Tukey g-and-h neural network regression for non-Gaussian data

TL;DR

This paper introduces a neural network approach to non-Gaussian regression using the flexible Tukey g-and-h distribution, enabling modeling of skewness and kurtosis in data, with demonstrated effectiveness on simulated and real-world datasets.

Contribution

It proposes a novel neural network method to estimate Tukey g-and-h distribution parameters via negative log-likelihood minimization, even without a closed-form expression.

Findings

Efficient parameter estimation demonstrated on simulated data.

Successful application to global crop yield data.

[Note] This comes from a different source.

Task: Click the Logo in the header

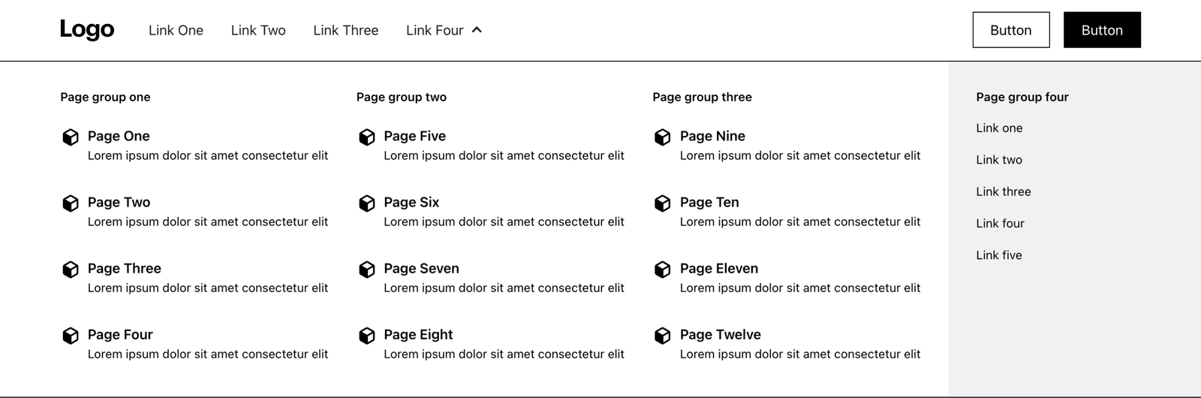Action: point(87,29)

Ability to perform goodness-of-fit analysis.

Abstract

This paper addresses non-Gaussian regression with neural networks via the use of the Tukey g-and-h distribution.The Tukey g-and-h transform is a flexible parametric transform with two parameters $g$ and $h$ which, when applied to a standard normal random variable, introduces both skewness and kurtosis, resulting in a distribution commonly called the Tukey g-and-h distribution. Specific values of $g$ and $h$ produce good approximations to other families of distributions, such as the Cauchy and student-t distributions. The flexibility of the Tukey g-and-h distribution has driven its popularity in the statistical community, in applied sciences and finance. In this work we consider the training of a neural network to predict the parameters of a Tukey g-and-h distribution in a regression framework via the minimization of the corresponding negative log-likelihood, despite the latter having no closed-form expression. We demonstrate the efficiency of our procedure in simulated examples and apply our method to a real-world dataset of global crop yield for several types of crops. Finally, we show how we can carry out a goodness-of-fit analysis between the predicted distributions and the test data. A Pytorch implementation is made available on Github and as a Pypi package.